Positive rate

plot_utils.positive_rate(categorical_array, two_classes_array, fig=None, ax=None, figsize=None, dpi=100, barh=True, top_n=None, dropna=False, xlabel=None, ylabel=None, show_stats=True)[source]

Calculate the proportions of the different categories in categorical_array that fall into class “1” (or True) in two_classes_array, and optionally show a figure.

Also, a Pearson’s chi-squared test is performed to test the independence between categorical_array and two_classes_array. The chi-squared statistics, p-value, and degree-of-freedom are returned.

Parameters:
  • categorical_array (list, numpy.ndarray, or pandas.Series) – An array of categorical values.

  • two_class_array (list, numpy.ndarray, or pandas.Series) – The target variable containing two classes. Each value in this parameter correspond to a value in categorical_array (at the same index). It must have the same length as categorical_array. The second unique value in this parameter will be considered as the positive class (for example, “True” in [True, False, True], or “3” in [1, 1, 3, 3, 1]).

  • fig (matplotlib.figure.Figure or None) – Figure object. If None, a new figure will be created.

  • ax (matplotlib.axes._subplots.AxesSubplot or None) – Axes object. If None, a new axes will be created.

  • figsize ((float, float)) – Figure size in inches, as a tuple of two numbers. The figure size of fig (if not None) will override this parameter.

  • dpi (float) – Figure resolution. The dpi of fig (if not None) will override this parameter.

» MATERIAL SHOWN:
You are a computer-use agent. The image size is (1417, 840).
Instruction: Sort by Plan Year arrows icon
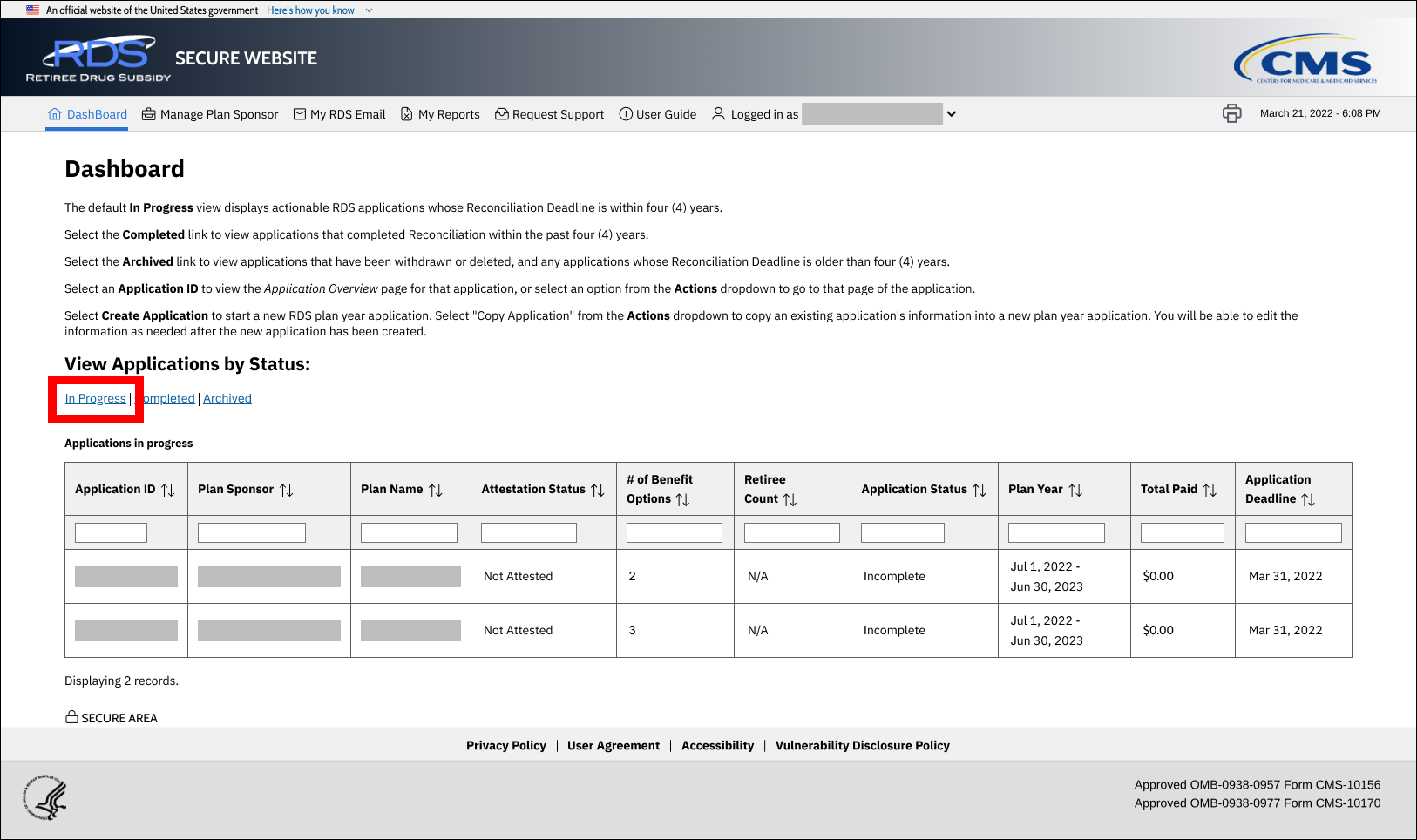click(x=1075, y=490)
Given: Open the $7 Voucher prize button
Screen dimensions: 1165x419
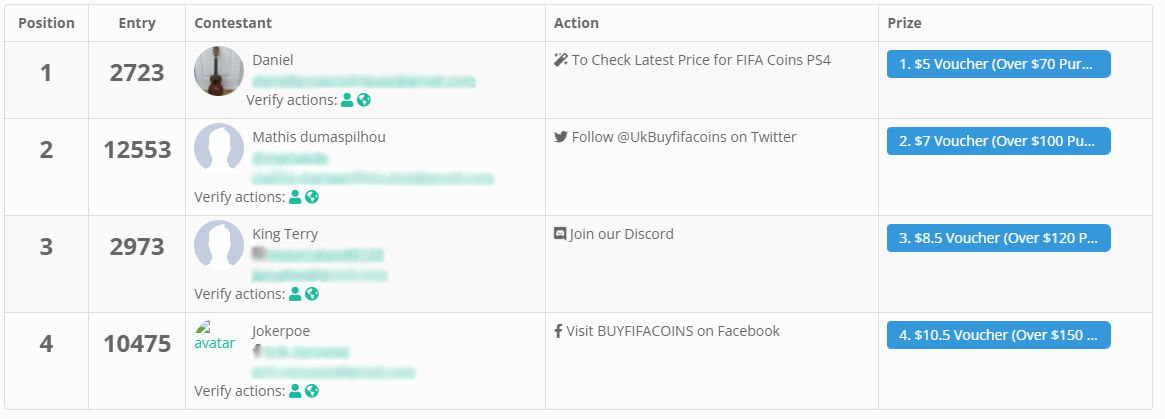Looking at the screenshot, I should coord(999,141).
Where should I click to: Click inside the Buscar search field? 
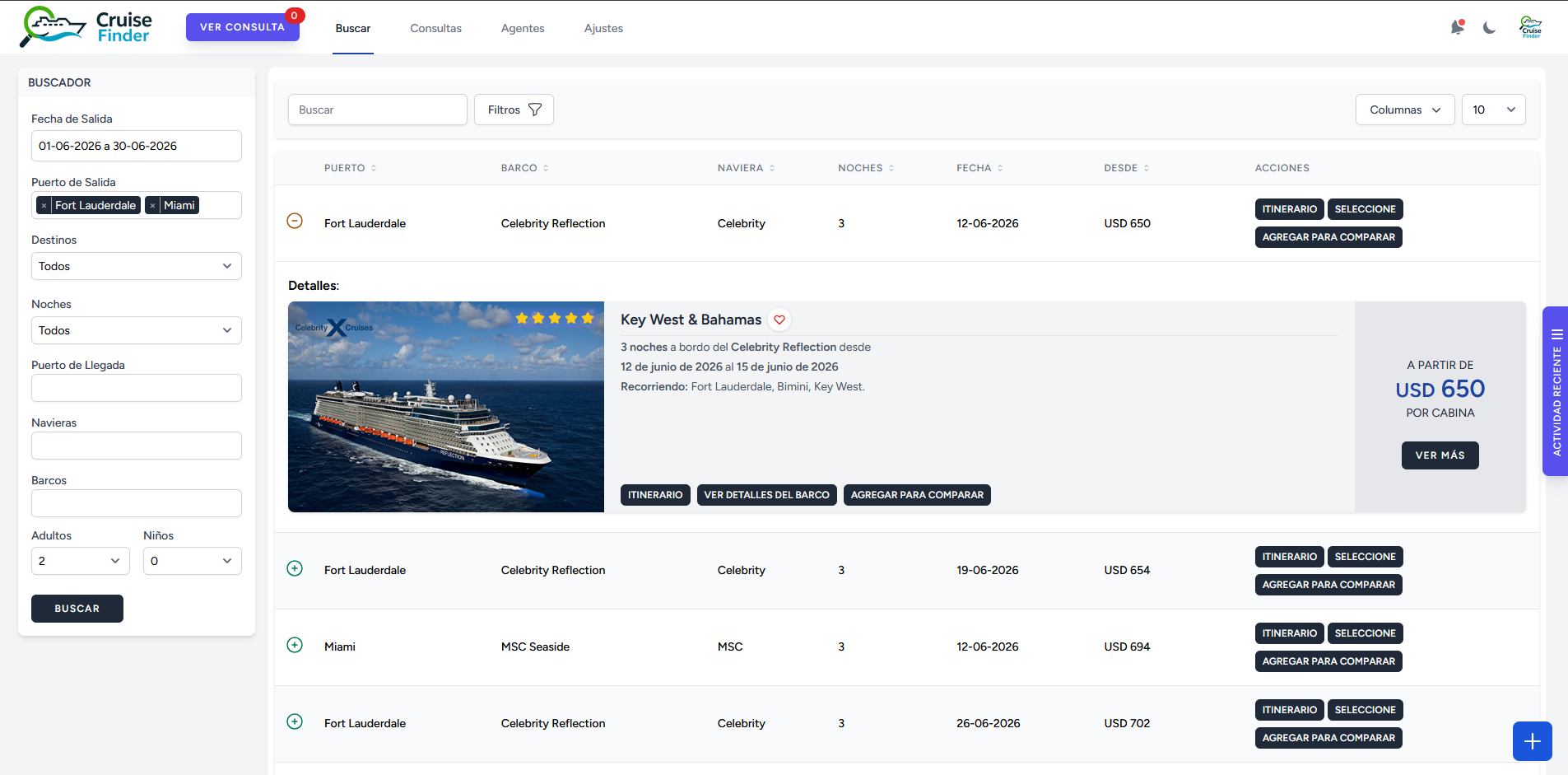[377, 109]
==
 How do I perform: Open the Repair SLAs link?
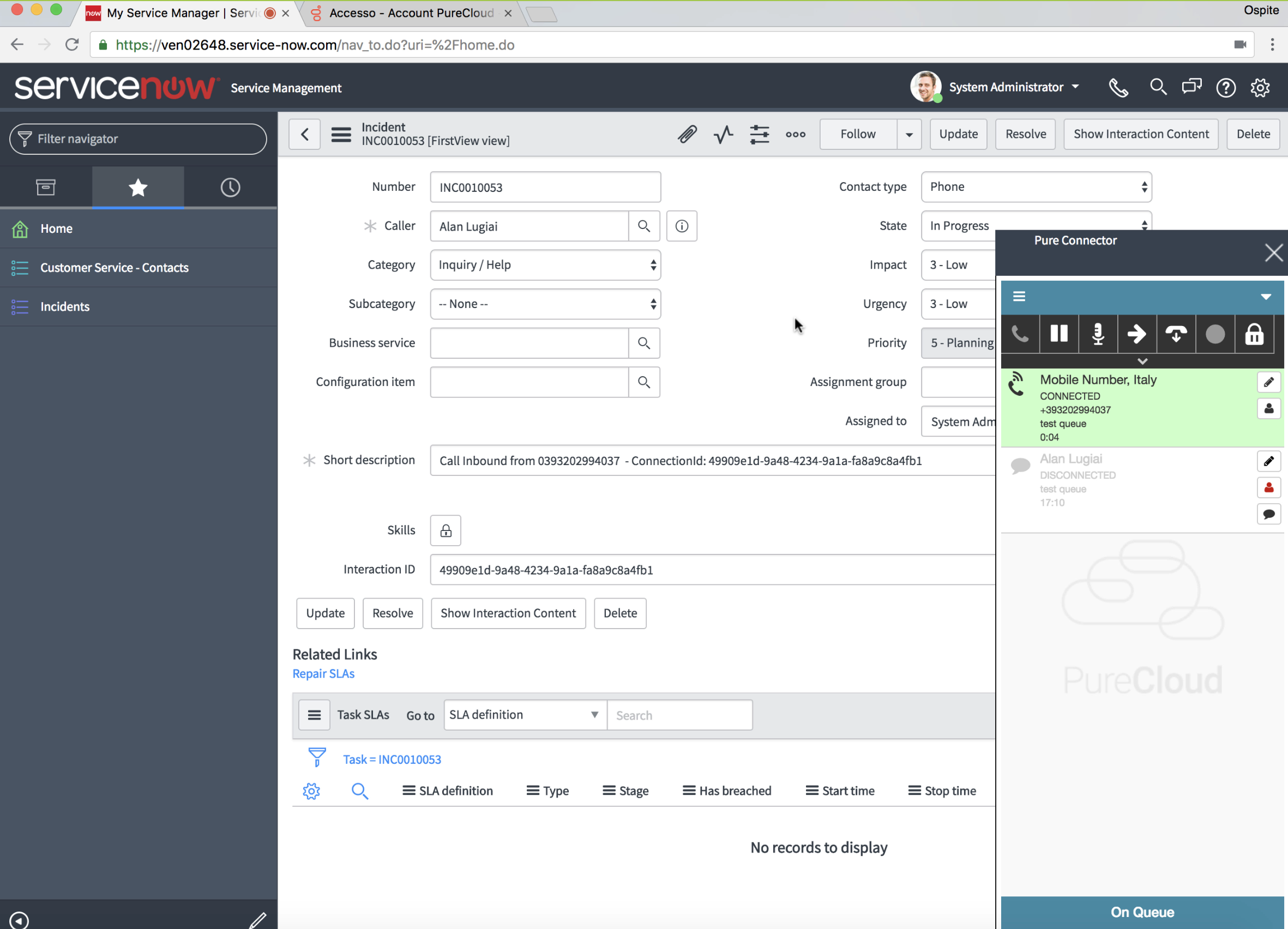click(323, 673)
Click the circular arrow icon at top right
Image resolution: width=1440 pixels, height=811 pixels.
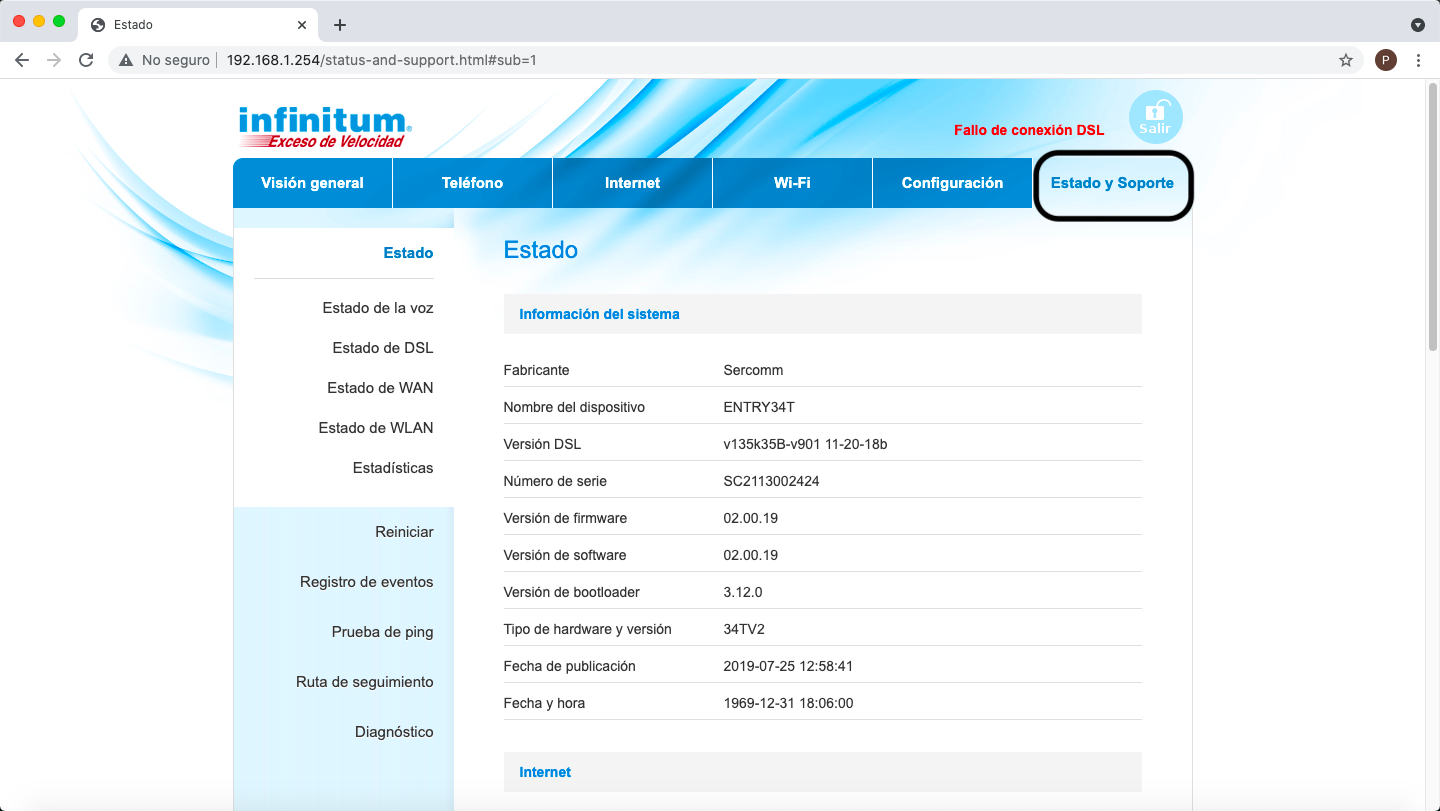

» TASKS TO CARRY OUT:
A. According to the positive rate documentation page, what statistical test does the function perform?
B. Carry on the positive rate documentation page from where it stops.

» ANSWERS PROVIDED:
A. A Pearson's chi-squared test of the independence between categorical_array and two_classes_array.

B.
  • barh (bool) – Whether or not to show the bars as horizontal (otherwise, vertical).

  • top_n (int) – Only shows top_n categories (ranked by their positive rate) in the figure. Useful when there are too many categories. If None, show all categories.

  • dropna (bool) – If True, ignore entries (in both arrays) where there are missing values in at least one array. If False, the missing values are treated as a new category: “N/A”.

  • xlabel (str) – X axes label.

  • ylabel (str) – Y axes label.

  • show_stats (bool) – Whether or not to show the statistical test results (chi2 statistics and p-value) on the figure.

Returns:

  • fig (matplotlib.figure.Figure) – The figure object being created or being passed into this function.

  • ax (matplotlib.axes._subplots.AxesSubplot) – The axes object being created or being passed into this function.

  • pos_rate (pandas.Series) – The positive rate of each categories in x

  • chi2_results (tuple<float>) – A tuple in the order of (chi2, p_value, degree_of_freedom)